In message <[EMAIL PROTECTED]>, Matt Dillon writes:
> Ah yes, vmiodirenable. We should just turn it on by default now. I've
> been waffling too long on that. With it off the buffer cache will
> remember at most vfs.maxmallocspace worth of directory data (read: not
> very much), and without VMIO backing, which means vnodes could be
> reclaimed immediately. Ah! Now I see why that clause was put
> in... but it's obsolete now if vmiodirenable is turned on, and it
> doesn't scale well to large-memory machines if it is left in.
>
> If we turn vmiodirenable on then directory blocks get cached by the
> VM system. There is no preferential treatment of directory blocks
> but there doesn't need to be, the VM system does a very good job figuring
> out which blocks to keep and which not to.
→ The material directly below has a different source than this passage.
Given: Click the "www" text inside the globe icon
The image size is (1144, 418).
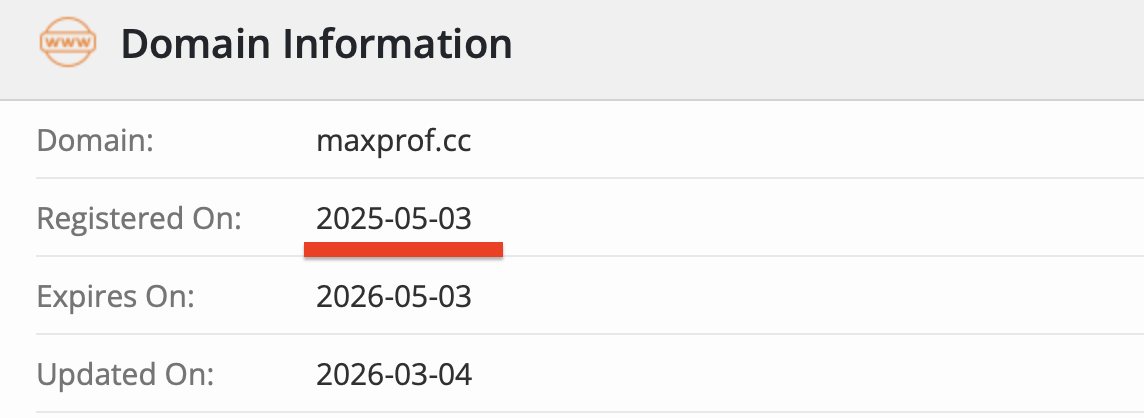Looking at the screenshot, I should [x=67, y=44].
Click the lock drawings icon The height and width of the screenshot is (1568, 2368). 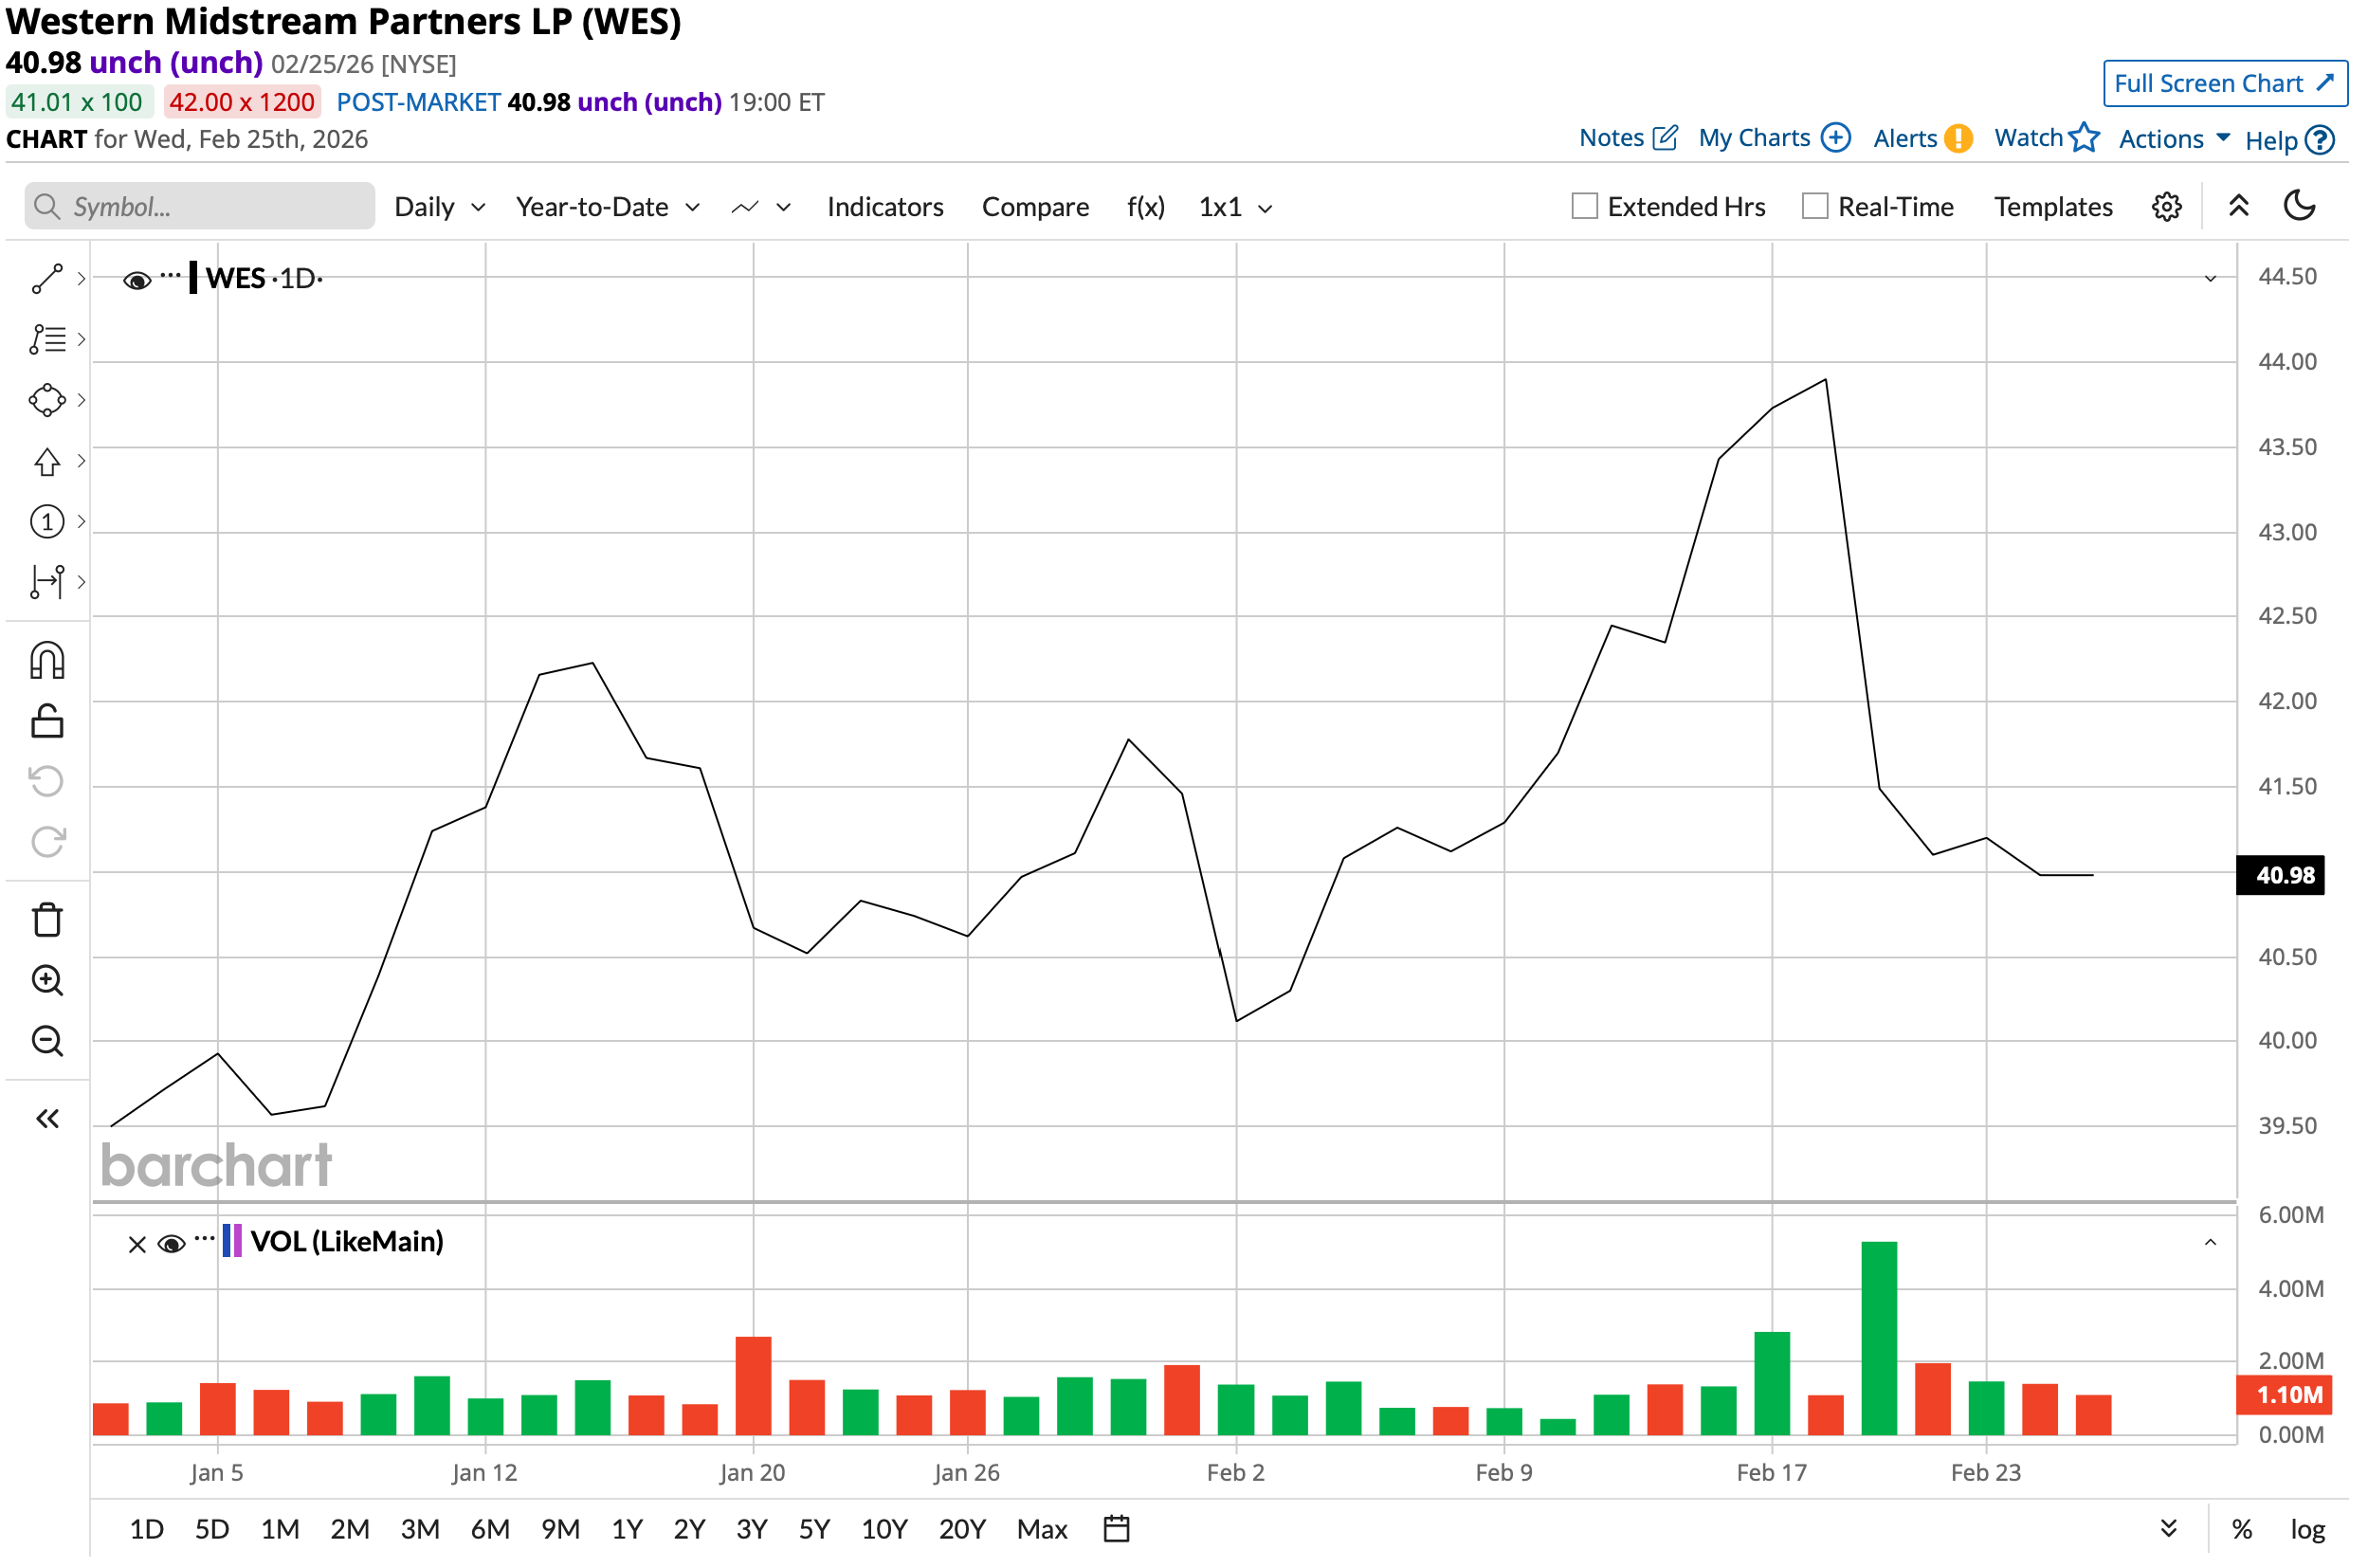coord(47,721)
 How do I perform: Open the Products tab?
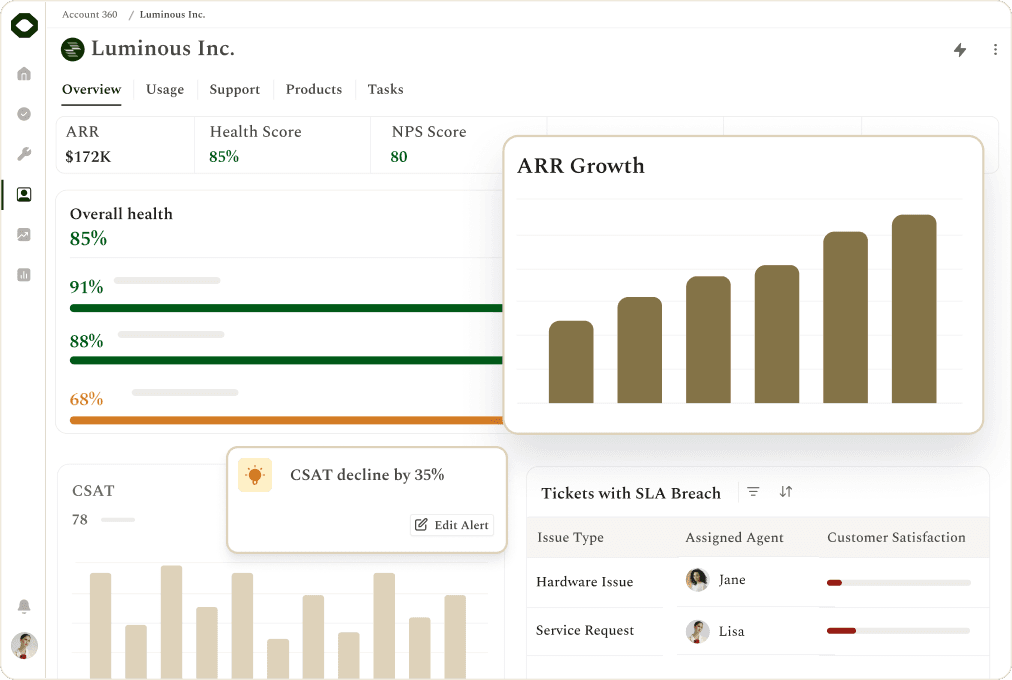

Well, benchmarks will show that. A directory page may hold the
access to hundred files so it should not be pushed out by one file.
I think getting directory pages VM cached is The Right Way for this,
because it means that also the not-earlier used filenames become
cheaply accessible.
Things to look out for:
1. !ufs filesystems
2. inode->vnode hash/search algorithms may become much more
important.
--
Poul-Henning Kamp | UNIX since Zilog Zeus 3.20
[EMAIL PROTECTED] | TCP/IP since RFC 956
FreeBSD committer | BSD since 4.3-tahoe
Never attribute to malice what can adequately be explained by incompetence.